On May 11, 2023, at 12:12 PM, Marc Howard via cctalk
<cctalk(a)classiccmp.org> wrote:
Marc Howard <cramcram(a)gmail.com>
[image: Attachments]May 10, 2023, 8:58 PM (15 hours ago)
to cctalk-owner
I have some listings I want to convert to ASCII. They're line printer
output from a computer that existed from the mid-sixties to the early 70's
(Agage AGT series).
I can't find any OCR package that can take scanner output (either PDF or
JPEG) and convert it to text with roughly the same number of spaces between
words as was there originally.
Seems like it would be an easy task. The input is non-proportional text
from line printer output (actually it might have been printed on a Diablo
hytype). And yet all I get is most of the characters with either no or
single spacing between words. And it misses quite a bit of scanned
characters at that.
Tesseract supposedly can do this. There's a Tesseract fork, I don't remember the
name, that was tweaked specifically for listings. I believe it was a Japanese project.

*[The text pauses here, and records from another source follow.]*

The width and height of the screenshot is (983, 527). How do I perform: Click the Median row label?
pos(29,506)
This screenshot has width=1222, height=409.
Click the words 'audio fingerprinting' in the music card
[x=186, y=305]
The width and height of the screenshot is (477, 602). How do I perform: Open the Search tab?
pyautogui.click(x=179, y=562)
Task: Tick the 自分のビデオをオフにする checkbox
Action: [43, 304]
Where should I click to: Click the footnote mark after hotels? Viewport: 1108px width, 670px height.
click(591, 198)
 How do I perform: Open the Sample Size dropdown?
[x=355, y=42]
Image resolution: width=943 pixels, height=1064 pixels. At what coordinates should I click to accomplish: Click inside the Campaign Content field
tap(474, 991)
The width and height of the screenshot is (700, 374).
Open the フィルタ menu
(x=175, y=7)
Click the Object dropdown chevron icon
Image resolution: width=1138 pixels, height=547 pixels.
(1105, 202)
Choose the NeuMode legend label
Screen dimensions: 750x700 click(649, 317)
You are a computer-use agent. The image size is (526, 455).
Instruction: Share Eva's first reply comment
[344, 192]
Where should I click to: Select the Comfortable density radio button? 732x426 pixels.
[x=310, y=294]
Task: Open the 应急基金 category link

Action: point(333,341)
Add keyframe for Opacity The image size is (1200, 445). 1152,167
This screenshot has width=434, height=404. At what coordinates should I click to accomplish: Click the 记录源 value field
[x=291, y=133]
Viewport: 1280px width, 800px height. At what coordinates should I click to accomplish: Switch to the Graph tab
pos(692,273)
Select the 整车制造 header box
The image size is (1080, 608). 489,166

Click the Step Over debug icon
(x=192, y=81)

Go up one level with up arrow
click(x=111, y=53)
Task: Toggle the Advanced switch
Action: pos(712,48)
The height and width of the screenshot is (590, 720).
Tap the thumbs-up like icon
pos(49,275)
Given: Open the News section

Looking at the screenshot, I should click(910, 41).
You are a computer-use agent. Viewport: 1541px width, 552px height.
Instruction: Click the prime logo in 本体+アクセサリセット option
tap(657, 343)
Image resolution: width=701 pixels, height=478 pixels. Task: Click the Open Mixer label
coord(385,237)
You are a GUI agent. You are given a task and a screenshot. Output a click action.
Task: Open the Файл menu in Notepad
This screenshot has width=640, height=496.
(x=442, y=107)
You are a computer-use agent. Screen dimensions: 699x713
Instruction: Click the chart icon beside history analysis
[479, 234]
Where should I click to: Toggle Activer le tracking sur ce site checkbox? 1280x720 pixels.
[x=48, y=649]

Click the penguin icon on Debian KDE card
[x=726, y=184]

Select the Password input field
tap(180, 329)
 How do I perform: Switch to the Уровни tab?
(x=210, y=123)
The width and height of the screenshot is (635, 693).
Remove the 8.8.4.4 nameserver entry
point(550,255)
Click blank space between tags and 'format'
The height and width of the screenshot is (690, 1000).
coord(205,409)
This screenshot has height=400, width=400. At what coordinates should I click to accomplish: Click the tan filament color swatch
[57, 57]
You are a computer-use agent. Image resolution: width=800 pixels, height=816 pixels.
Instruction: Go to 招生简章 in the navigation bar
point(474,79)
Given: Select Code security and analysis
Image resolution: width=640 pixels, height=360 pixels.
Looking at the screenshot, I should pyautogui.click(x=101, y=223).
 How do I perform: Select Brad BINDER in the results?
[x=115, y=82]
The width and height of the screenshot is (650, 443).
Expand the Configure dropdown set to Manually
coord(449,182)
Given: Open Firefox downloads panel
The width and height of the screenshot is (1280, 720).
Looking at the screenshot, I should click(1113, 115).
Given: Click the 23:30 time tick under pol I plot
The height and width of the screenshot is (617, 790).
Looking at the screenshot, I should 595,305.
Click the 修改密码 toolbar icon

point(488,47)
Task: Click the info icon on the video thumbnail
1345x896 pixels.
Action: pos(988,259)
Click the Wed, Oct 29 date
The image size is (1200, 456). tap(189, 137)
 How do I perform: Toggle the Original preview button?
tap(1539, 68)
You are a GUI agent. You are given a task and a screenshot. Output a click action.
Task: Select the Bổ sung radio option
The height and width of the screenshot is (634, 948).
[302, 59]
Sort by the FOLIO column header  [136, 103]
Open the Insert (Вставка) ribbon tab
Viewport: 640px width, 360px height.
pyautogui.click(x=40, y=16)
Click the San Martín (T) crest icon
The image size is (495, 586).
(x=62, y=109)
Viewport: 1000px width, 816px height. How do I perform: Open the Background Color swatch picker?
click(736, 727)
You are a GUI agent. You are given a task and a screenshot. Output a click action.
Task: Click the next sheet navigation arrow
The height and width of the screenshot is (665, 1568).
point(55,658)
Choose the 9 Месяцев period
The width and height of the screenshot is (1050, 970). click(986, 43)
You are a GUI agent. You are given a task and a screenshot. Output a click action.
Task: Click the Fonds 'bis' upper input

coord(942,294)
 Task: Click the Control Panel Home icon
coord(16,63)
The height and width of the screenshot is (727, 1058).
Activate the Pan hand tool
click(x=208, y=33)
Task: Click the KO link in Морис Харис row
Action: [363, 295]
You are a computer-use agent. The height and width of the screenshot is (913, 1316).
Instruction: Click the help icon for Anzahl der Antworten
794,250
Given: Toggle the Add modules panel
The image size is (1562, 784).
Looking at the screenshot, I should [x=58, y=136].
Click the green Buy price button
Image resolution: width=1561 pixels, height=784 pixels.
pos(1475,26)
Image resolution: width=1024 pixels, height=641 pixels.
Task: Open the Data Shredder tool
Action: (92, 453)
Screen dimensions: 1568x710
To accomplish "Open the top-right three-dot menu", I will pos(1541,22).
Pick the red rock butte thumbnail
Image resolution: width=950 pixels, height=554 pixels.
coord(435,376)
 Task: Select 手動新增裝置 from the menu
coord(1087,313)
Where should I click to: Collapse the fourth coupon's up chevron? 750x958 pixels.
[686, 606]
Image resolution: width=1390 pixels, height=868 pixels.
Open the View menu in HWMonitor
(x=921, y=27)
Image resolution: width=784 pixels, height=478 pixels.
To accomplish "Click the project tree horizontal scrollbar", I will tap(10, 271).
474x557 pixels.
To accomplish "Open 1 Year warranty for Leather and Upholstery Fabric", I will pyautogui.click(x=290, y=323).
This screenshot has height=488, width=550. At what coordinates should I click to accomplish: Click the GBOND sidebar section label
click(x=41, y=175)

I often use ABBYY FineReader, which does a good job with tough source material and has a
good training feature. It will not lose spaces entirely, but as you said, it does
collapse multiple spaces. For dealing with listings of structured material, like
assembler output listings, I found that telling the program to interpret the page as
tabular material works well. That (usually) preserves line endings which is also
important, and it breaks the material up into columns so at least you can do a
"pretty printer" type of cleanup on the rows of "table fields" that
result.
paul